賃貸物件の瓦屋根を最小限の補修でメンテナンス|漆喰塗り直し・ラバーロック工事
施工前
施工中
施工後
まとめ
この度は、大切な賃貸物件の屋根工事をご依頼いただき、誠にありがとうございました。「修理か葺き替えか」というご不安に対して、現地をしっかり確認したうえで必要な補修のみをご提案し、費用を抑えながら屋根の機能性を回復できたこと、大変嬉しく思います。
今回の工事では、漆喰の塗り直しにあたり古い漆喰を必ず全撤去したうえで施工しています。上から重ね塗りするだけでは新旧の密着が不十分となり、内部に雨水が溜まりやすくなるためです。プライマー(接着材)を丁寧に塗布してから新しい漆喰を仕上げることで、長持ちする施工を実現しています。
ラバーロック工法は、釘を使わない昔ながらの施工がされている瓦屋根の補強に適した方法です。雨水の流れを妨げないよう棟・地瓦の要所に施工することで、地震・台風・経年劣化によるズレを効果的に防ぎます。今回のように地瓦の状態が良ければ、葺き替えをせずにこの工法で十分な耐久性を確保できるケースも多くあります。
屋根は「目に見えない分、劣化に気づきにくい」部位です。気になるサインがあれば早めにご相談いただくことで、大きな工事を未然に防げることも少なくありません。今後も定期点検を通じて屋根の状態を見守ってまいりますので、何かございましたらお気軽にご連絡ください。

「貸家として使用している建物の屋根を修理すべきか、葺き替えるべきか迷っている」とのご相談をいただき、現地調査にお伺いしました。賃貸物件ということもあり、オーナー様からできるだけ費用を抑えたいとのご要望をいただいていたため、まず屋根全体の状態を丁寧に確認しました。
調査の結果、棟瓦がズレ始めており、熨斗瓦を固定していた銅線も切れていることが判明しました。また、鬼瓦との接点部分に施工されていた漆喰が割れ、一部が剥がれ落ちている状態でした。一方、地瓦そのものはまだしっかりした状態を保っており、全面葺き替えの必要はないと判断しました。

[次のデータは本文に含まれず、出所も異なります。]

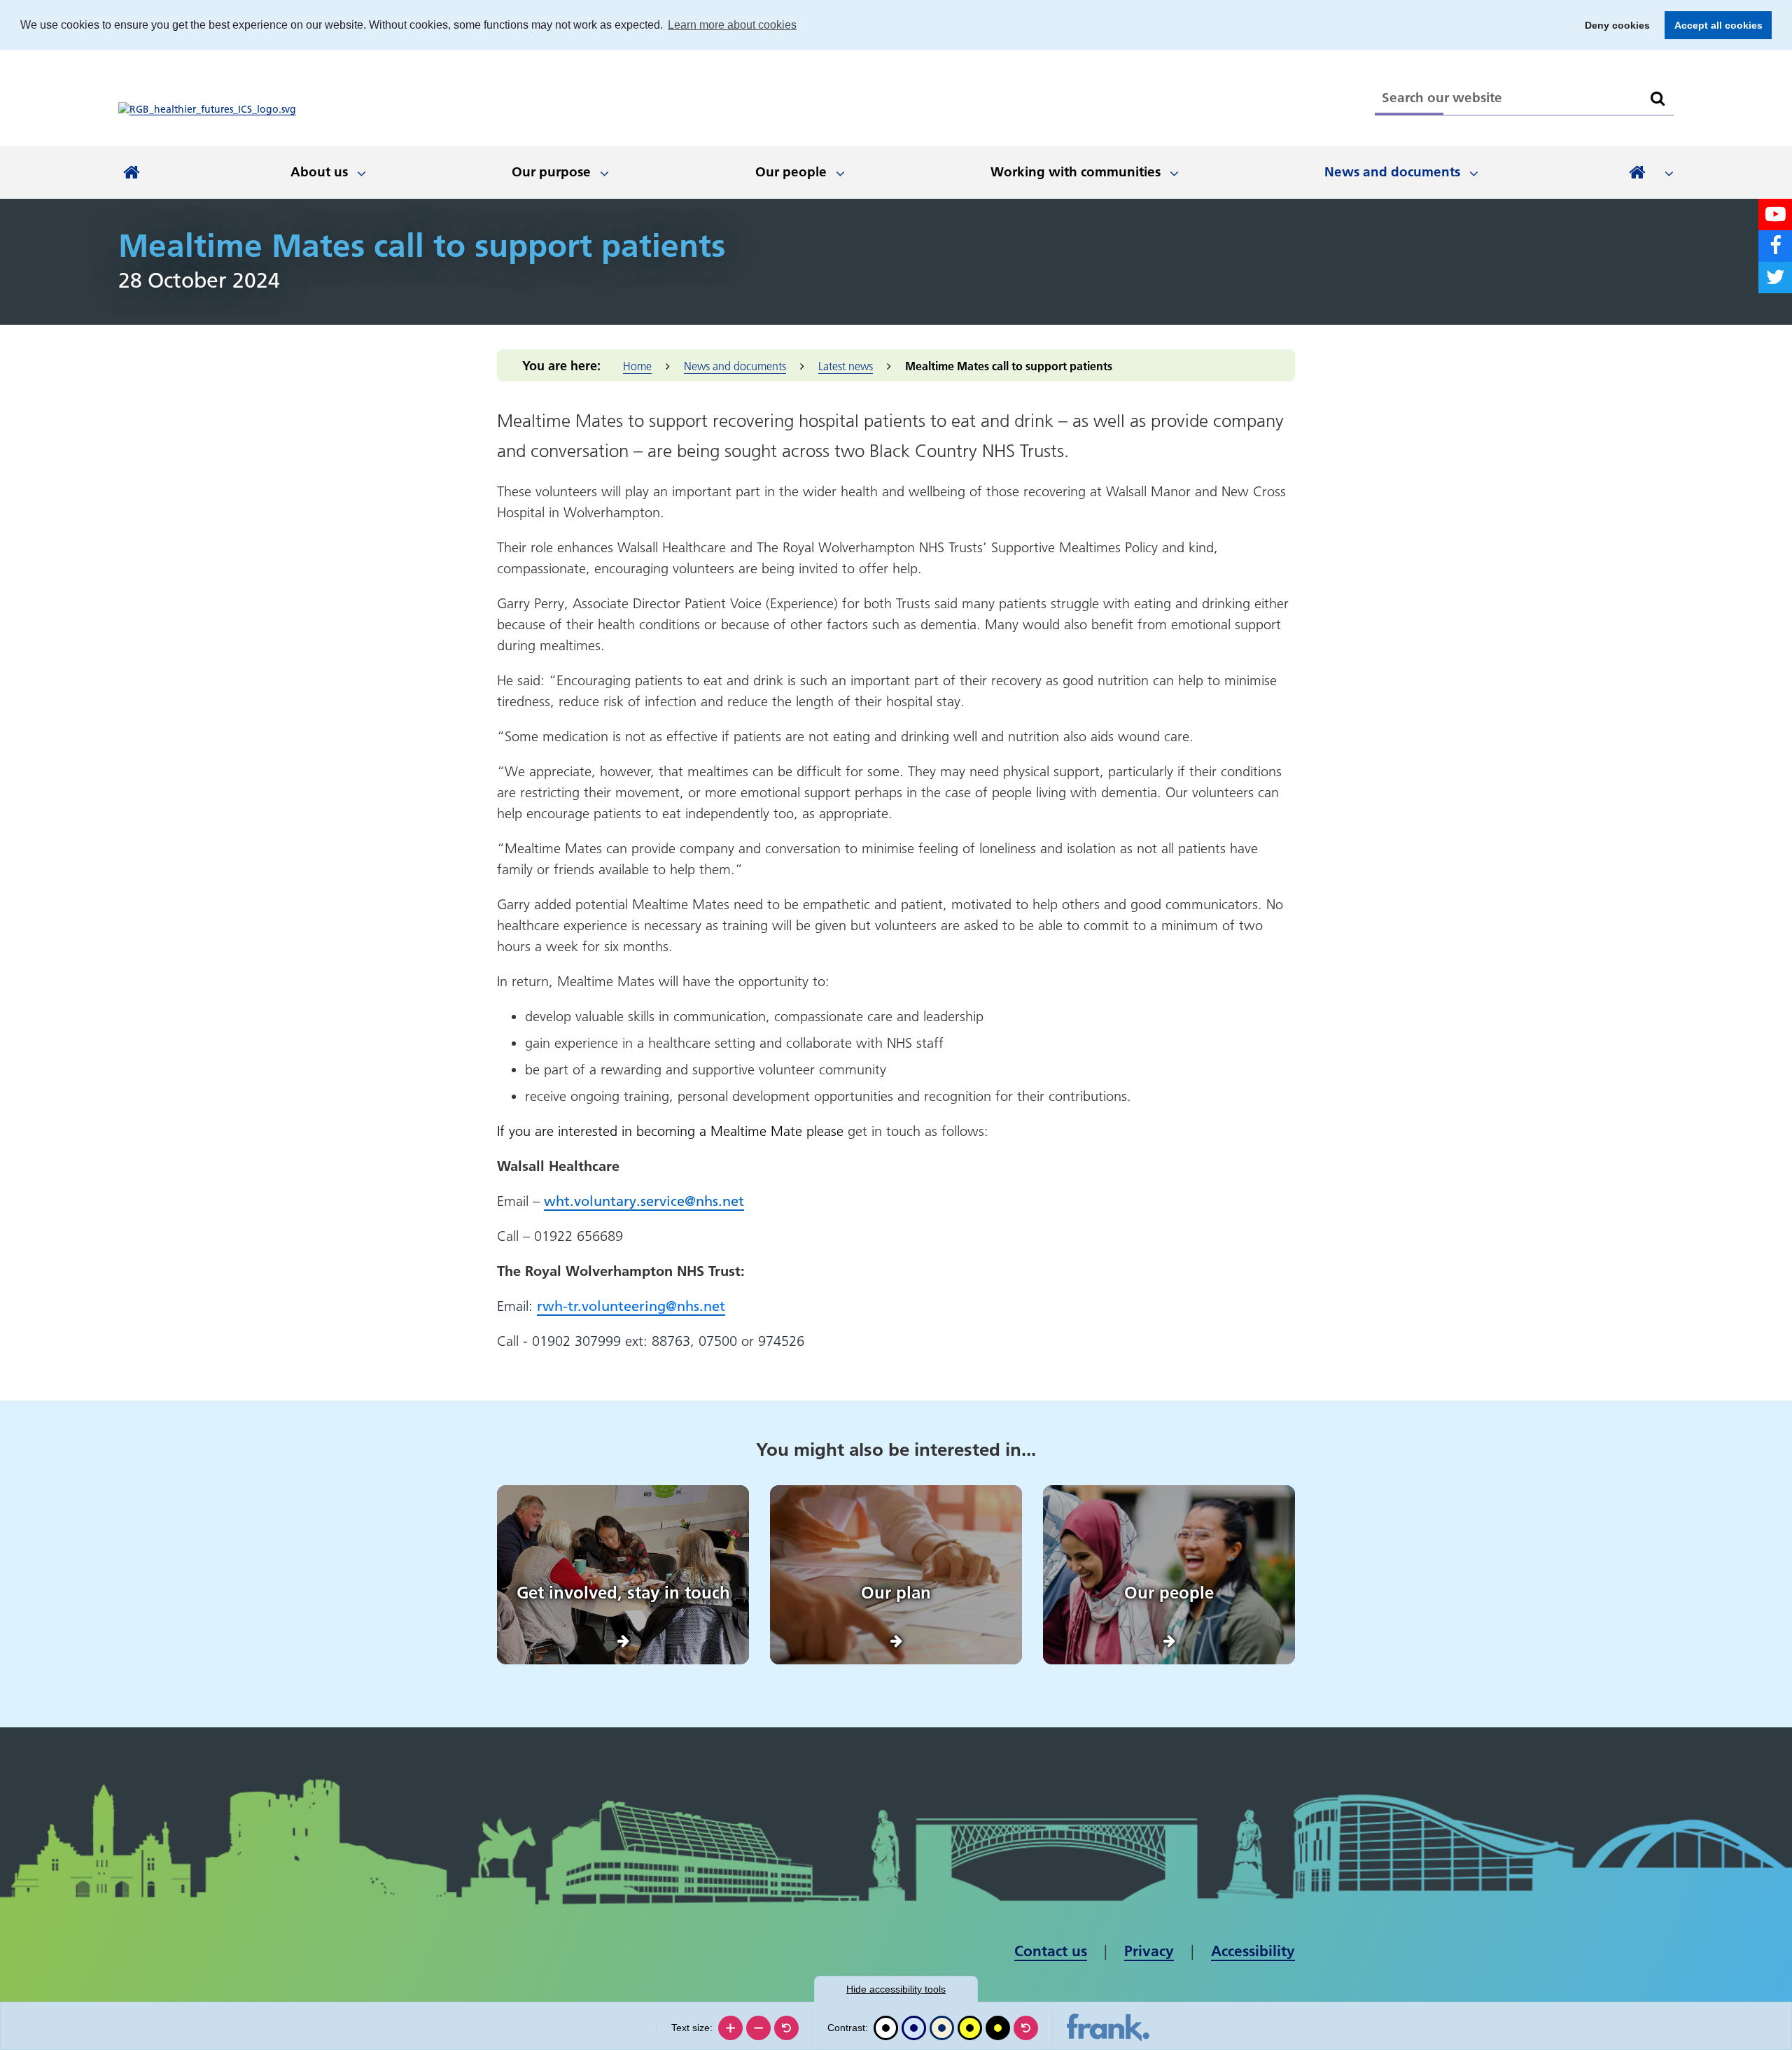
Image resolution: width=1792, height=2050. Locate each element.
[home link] (207, 109)
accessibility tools (896, 1989)
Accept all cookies (1714, 25)
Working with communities (1075, 172)
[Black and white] (886, 2028)
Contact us (1050, 1951)
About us (319, 172)
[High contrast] (970, 2028)
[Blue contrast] (914, 2028)
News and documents (1392, 172)
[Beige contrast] (942, 2028)
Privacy (1149, 1951)
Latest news (845, 366)
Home (637, 366)
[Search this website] (1658, 98)
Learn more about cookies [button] (732, 25)
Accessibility (1253, 1951)
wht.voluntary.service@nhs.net (644, 1201)
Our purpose (551, 172)
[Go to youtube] (1775, 214)
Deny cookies (1613, 25)
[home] (131, 172)
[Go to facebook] (1775, 246)
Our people (791, 172)
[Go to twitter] (1775, 277)
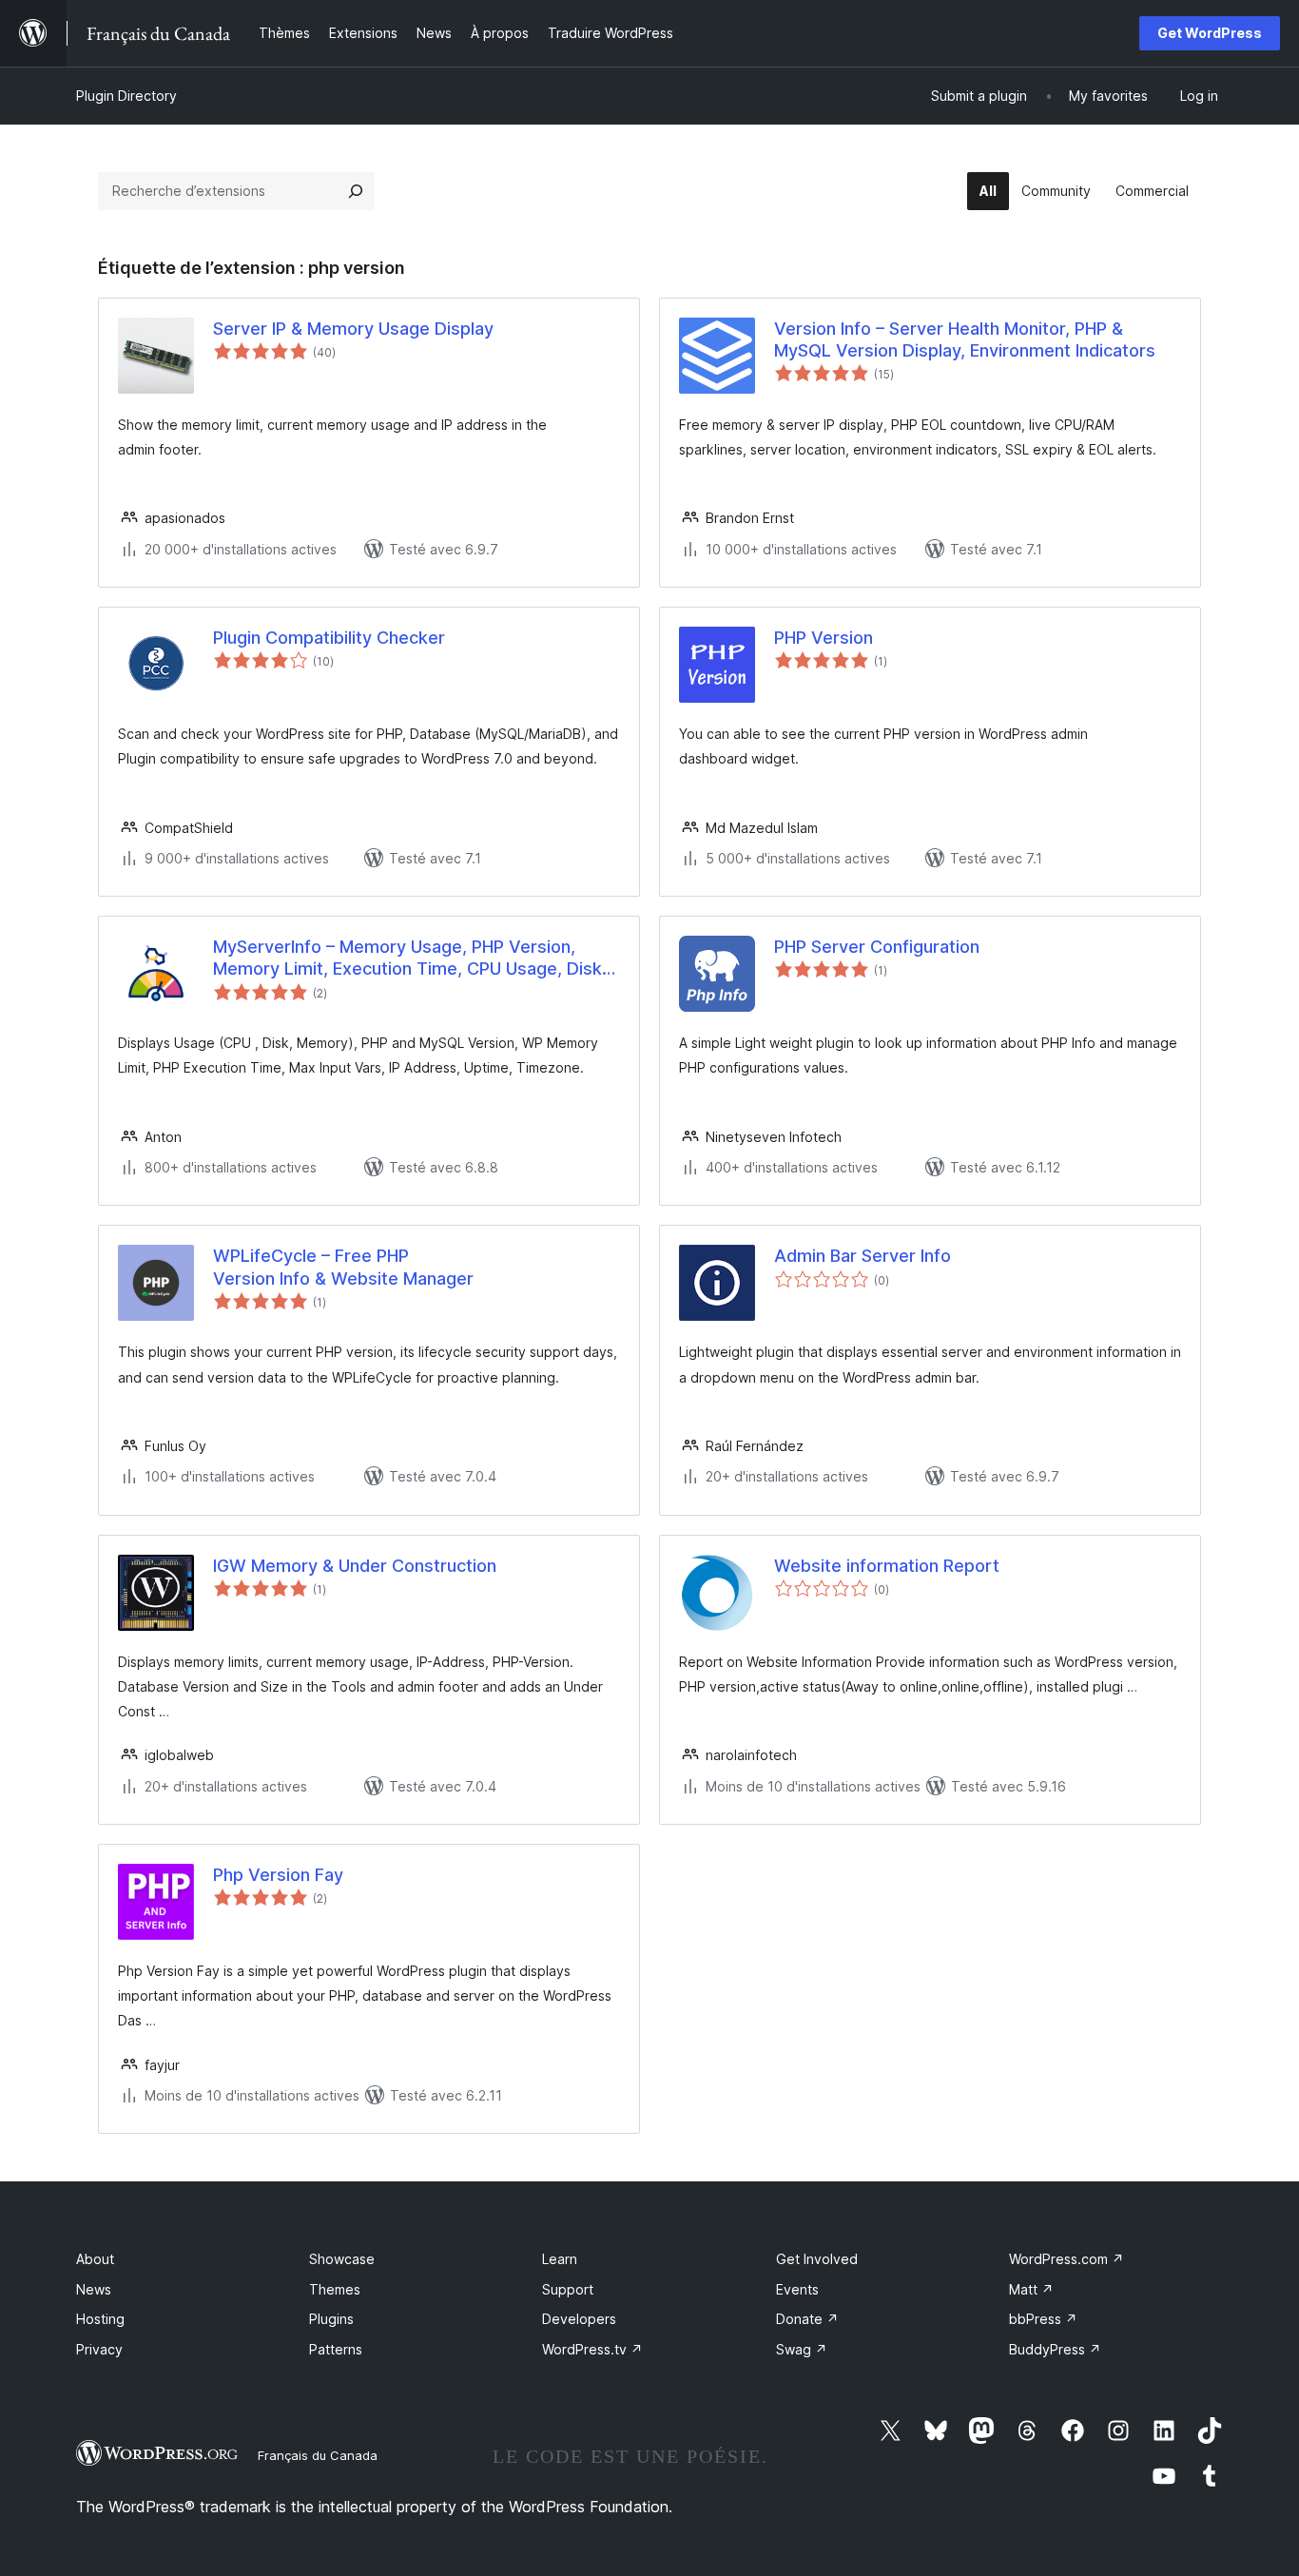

そこで、劣化した漆喰を全箇所撤去して塗り直すとともに、ラバーロック工法による瓦のズレ防止補強をご提案・実施いたしました。ラバーロック工法とは、瓦同士をコーキング材で固定することでズレを防ぐ工法です。釘を使用しない昔ながらの施工がされている瓦屋根に対して特に効果的で、雨水の排水経路を塞がないよう要所要所に施工することで、地震や台風・経年劣化による瓦のズレを防ぎます。
今回は使用可能な地瓦を再利用することでコストを大幅に抑えつつ、棟・鬼瓦まわりの防水性を回復させ、今後の雨漏りリスクを低減する工事を実現いたしました。